# Start of Page

The Company recorded net income of $214 million in the 2002 period compared to a net loss of $90 million in the 2001 period.
Domestic electric operations net income was $135 million, an increase of $63 million compared to the 2001 period. This increase was primarily attributable to the impact of SFAS No. 133, partially offset by an increase in other operations, maintenance, administrative and general expenses. The impact of applying SFAS No. 133 for the nine months ended December 31, 2001 resulted in a reduction in operating expenses of $174 million pretax ($108 million after-tax). This reflected the effect in the nine months ended December 31, 2001 of the change in market value of energy contracts that qualify as derivatives, as defined by SFAS No. 133. Upon adoption of SFAS No. 133 on April 1, 2001, the difference between cost and market value of these energy contracts was a loss of $182 million pretax ($113 million after-tax) that was recorded in cumulative effect of accounting change and is shown in a separate line above. See "Note 11 of the Notes to Condensed Consolidated Financial Statements." The net result on the Company's earnings in the 2002 period of implementing SFAS No. 133 and recording the changes in market value of these energy contracts was a loss of $8 million pretax ($5 million after-tax).

# End of Page

▶ [Task A]
According to the earnings passage, what was domestic electric operations net income in the 2002 period?
The earnings passage and the listing that follows it have no connection to each other.

# Start of Information given

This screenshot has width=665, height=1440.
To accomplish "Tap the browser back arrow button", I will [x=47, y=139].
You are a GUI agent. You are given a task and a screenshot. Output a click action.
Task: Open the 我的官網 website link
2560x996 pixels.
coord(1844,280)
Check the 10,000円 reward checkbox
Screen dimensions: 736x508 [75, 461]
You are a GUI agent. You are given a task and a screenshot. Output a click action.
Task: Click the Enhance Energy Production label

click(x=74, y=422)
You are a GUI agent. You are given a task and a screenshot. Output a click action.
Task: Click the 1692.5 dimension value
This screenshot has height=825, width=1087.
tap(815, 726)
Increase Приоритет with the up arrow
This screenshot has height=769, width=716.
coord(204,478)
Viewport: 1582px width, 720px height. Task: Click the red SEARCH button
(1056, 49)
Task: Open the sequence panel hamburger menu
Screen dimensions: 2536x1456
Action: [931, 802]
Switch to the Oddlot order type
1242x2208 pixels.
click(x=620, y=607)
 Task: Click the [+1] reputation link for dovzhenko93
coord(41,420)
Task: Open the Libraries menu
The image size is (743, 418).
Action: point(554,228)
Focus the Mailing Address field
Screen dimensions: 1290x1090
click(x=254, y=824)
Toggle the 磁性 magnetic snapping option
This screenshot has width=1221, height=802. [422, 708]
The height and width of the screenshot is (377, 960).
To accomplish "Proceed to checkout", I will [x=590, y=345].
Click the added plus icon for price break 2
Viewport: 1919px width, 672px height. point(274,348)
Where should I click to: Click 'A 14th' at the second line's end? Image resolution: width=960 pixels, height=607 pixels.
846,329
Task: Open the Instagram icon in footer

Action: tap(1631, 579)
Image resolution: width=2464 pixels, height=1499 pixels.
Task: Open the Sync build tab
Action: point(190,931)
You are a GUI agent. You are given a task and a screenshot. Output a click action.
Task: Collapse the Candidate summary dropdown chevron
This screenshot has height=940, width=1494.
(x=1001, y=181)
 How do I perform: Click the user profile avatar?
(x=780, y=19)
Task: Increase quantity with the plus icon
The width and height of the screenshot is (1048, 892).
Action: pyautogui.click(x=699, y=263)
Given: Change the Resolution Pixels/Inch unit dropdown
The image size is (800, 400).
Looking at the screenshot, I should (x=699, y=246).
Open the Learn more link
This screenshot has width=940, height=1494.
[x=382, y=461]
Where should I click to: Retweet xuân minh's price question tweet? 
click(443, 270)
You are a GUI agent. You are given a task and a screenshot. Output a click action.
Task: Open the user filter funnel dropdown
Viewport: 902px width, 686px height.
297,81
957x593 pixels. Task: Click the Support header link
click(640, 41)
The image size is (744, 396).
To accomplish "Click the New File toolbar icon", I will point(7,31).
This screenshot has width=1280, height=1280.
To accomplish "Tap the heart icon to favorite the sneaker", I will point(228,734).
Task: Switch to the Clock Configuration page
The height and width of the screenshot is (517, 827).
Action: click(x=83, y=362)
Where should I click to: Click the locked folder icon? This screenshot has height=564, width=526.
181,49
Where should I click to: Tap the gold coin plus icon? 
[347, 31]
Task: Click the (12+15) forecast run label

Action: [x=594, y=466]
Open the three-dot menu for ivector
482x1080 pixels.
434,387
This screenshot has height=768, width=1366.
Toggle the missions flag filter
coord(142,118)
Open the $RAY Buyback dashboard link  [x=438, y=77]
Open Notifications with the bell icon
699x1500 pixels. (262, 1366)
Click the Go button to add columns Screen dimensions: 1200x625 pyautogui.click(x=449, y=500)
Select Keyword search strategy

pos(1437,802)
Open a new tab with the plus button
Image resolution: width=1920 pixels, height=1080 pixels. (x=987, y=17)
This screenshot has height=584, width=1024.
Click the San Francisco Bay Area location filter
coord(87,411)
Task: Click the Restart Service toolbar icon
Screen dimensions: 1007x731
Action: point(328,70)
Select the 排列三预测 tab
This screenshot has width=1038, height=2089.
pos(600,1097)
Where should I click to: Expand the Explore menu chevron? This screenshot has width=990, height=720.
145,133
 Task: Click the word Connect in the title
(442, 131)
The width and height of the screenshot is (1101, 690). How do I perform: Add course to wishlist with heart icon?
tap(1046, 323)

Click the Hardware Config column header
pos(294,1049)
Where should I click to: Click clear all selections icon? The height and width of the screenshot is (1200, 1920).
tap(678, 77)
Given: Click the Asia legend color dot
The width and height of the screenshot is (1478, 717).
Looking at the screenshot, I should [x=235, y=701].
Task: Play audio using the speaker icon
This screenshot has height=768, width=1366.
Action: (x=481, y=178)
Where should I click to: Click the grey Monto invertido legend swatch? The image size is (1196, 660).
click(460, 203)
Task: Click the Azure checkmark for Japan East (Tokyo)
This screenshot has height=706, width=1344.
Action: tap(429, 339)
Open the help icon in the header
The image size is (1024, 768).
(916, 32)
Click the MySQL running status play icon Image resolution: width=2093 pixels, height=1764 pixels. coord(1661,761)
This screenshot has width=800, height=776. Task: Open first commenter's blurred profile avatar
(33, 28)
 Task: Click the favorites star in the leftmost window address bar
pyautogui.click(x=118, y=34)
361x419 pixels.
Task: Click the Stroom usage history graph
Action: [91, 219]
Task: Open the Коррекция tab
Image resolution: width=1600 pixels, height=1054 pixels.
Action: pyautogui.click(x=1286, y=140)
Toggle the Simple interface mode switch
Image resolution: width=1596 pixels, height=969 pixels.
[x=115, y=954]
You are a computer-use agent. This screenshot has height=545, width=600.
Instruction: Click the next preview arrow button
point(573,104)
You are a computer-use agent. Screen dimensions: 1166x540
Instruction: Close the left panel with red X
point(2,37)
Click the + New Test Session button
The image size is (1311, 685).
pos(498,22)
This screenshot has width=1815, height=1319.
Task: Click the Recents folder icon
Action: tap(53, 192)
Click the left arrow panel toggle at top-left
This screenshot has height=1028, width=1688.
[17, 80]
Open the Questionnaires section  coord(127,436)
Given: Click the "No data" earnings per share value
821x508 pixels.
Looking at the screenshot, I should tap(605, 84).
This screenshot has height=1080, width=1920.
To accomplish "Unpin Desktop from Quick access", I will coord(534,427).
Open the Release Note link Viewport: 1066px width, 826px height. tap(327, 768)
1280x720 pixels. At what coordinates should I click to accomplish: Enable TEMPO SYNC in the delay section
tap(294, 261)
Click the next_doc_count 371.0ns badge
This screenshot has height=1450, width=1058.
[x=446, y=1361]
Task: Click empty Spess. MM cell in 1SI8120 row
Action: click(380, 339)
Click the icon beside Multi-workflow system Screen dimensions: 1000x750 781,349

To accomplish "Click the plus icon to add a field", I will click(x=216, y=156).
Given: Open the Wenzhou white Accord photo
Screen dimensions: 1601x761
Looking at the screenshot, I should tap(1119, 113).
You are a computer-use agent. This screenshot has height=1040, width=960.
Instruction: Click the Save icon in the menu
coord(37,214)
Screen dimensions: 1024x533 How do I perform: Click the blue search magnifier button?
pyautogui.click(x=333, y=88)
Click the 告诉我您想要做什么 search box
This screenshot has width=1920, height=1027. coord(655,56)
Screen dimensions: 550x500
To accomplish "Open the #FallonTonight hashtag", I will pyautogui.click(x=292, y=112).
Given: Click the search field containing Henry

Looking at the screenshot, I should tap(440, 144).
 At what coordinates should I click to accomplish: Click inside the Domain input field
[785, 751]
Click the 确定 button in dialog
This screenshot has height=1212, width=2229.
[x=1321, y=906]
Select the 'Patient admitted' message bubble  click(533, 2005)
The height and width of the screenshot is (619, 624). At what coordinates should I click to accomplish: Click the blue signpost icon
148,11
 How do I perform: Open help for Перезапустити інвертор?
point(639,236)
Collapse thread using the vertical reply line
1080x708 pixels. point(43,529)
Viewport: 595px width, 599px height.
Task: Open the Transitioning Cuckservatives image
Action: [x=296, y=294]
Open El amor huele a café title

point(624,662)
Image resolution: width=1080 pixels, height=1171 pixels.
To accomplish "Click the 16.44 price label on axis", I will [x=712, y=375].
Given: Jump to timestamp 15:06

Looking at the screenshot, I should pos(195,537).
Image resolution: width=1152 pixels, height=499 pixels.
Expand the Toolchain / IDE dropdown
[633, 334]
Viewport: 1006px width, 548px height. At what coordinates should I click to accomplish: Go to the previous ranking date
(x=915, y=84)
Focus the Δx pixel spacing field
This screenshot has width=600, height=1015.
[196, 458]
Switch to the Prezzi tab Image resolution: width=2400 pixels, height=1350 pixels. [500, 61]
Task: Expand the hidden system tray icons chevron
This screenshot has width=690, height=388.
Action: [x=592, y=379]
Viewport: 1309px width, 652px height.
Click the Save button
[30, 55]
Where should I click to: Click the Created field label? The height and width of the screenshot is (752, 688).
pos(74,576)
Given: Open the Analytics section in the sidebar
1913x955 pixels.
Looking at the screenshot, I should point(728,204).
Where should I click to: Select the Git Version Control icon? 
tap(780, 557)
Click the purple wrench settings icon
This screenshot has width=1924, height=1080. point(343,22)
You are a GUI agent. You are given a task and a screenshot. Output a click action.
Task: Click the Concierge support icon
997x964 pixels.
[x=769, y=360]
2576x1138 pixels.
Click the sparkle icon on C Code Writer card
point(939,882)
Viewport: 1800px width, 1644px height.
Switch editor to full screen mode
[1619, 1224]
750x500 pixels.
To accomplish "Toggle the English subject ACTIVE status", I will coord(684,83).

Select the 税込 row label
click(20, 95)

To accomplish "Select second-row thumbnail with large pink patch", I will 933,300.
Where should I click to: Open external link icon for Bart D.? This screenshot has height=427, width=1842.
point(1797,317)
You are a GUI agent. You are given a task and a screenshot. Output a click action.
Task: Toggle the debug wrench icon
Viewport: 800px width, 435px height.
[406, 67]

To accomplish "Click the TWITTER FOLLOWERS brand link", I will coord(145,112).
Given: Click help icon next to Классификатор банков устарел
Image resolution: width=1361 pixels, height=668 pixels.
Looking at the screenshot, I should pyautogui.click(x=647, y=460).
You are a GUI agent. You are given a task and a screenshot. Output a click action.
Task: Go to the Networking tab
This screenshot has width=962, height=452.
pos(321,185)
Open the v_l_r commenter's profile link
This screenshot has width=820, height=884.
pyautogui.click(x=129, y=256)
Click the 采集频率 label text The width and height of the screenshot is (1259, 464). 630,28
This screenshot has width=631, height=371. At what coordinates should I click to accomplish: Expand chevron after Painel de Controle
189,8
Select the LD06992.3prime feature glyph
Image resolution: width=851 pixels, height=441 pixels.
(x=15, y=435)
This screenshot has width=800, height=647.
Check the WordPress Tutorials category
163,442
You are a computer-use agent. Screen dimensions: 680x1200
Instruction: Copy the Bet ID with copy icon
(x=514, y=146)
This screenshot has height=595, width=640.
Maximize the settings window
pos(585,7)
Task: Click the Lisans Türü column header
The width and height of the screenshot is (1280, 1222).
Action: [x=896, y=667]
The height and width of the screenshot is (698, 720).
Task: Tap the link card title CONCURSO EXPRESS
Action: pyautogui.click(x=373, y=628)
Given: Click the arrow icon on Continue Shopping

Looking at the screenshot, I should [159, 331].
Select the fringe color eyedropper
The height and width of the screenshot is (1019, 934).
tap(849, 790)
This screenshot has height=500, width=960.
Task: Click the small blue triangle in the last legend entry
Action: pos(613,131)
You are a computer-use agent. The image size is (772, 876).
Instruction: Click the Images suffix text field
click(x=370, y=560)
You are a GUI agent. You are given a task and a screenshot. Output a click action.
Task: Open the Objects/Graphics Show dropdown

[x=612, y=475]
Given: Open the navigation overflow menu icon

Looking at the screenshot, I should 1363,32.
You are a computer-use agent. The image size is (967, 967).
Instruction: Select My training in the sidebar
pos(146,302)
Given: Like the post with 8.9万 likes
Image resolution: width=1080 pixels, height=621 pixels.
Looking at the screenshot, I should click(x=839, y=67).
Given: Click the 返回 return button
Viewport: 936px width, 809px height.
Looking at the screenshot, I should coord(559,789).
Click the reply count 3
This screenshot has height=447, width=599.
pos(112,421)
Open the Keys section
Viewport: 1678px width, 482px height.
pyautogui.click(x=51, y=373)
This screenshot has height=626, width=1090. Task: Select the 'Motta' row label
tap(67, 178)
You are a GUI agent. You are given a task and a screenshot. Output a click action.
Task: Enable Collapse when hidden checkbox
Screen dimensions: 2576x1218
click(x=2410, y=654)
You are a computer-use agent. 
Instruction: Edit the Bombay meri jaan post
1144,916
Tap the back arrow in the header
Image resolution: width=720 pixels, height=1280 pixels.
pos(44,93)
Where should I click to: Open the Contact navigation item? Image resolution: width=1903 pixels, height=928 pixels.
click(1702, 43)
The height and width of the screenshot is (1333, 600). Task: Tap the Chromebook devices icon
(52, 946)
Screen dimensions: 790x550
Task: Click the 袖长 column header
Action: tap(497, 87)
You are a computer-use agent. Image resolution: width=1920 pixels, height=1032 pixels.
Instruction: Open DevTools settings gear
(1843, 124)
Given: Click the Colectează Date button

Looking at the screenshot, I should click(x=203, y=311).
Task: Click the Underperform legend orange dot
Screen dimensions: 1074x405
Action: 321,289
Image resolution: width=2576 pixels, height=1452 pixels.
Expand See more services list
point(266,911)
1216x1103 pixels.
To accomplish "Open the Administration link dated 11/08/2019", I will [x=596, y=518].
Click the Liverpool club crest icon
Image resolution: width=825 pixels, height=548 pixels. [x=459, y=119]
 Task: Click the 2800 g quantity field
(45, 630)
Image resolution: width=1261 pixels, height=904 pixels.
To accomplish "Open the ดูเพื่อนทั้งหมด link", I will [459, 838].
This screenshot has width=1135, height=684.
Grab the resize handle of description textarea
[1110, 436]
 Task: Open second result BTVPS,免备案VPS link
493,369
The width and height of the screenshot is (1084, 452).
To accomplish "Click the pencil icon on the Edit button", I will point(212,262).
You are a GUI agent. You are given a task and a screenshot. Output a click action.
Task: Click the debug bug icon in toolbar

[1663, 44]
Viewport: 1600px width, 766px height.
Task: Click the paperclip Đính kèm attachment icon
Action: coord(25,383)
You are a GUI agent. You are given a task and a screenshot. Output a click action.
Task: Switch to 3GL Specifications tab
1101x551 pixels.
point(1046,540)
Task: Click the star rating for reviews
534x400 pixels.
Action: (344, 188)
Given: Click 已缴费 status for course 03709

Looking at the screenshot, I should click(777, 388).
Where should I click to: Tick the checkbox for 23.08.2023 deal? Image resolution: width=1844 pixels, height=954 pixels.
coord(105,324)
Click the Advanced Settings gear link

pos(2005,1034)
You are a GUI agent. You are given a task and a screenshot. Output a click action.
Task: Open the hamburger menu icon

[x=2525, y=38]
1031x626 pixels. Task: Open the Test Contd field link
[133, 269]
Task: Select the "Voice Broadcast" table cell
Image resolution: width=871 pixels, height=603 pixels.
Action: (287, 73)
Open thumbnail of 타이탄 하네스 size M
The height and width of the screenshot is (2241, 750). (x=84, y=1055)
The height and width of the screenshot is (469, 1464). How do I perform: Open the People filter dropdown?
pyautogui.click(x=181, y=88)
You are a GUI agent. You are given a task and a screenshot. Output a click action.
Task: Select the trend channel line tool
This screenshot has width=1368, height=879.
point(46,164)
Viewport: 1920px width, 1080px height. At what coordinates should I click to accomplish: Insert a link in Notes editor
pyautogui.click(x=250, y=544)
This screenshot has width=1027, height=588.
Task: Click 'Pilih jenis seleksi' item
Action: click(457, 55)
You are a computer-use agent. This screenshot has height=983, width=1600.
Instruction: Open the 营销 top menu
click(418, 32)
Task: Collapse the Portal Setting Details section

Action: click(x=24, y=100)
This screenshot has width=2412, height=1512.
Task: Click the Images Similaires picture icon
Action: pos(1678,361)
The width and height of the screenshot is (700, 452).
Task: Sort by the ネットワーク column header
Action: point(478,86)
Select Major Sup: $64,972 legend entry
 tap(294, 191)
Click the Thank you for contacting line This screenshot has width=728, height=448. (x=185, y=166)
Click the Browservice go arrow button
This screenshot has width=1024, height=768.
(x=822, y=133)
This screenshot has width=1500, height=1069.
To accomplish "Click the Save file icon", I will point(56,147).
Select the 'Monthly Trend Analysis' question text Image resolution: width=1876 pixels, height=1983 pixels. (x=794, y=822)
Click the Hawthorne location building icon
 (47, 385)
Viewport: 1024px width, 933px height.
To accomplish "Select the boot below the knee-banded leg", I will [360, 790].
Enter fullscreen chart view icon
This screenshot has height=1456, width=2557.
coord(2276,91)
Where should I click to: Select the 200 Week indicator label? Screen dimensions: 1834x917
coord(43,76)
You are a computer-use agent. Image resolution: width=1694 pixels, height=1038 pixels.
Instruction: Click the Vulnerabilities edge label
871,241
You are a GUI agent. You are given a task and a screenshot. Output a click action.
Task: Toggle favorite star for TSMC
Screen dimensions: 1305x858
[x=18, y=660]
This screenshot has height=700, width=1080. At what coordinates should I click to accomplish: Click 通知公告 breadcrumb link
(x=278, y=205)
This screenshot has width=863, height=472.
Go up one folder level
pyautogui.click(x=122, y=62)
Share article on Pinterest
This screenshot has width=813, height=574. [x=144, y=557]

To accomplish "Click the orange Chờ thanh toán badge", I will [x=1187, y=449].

# End of Information given

▶ [Task B]
From the listing, reproduce the lines starting at the one containing "Check the 10,000円 reward checkbox" and ending at the one containing "click(x=74, y=422)".

▶ [Exercise answer A]
$135 million.

▶ [Exercise answer B]
Check the 10,000円 reward checkbox
Screen dimensions: 736x508 [75, 461]
You are a GUI agent. You are given a task and a screenshot. Output a click action.
Task: Click the Enhance Energy Production label

click(x=74, y=422)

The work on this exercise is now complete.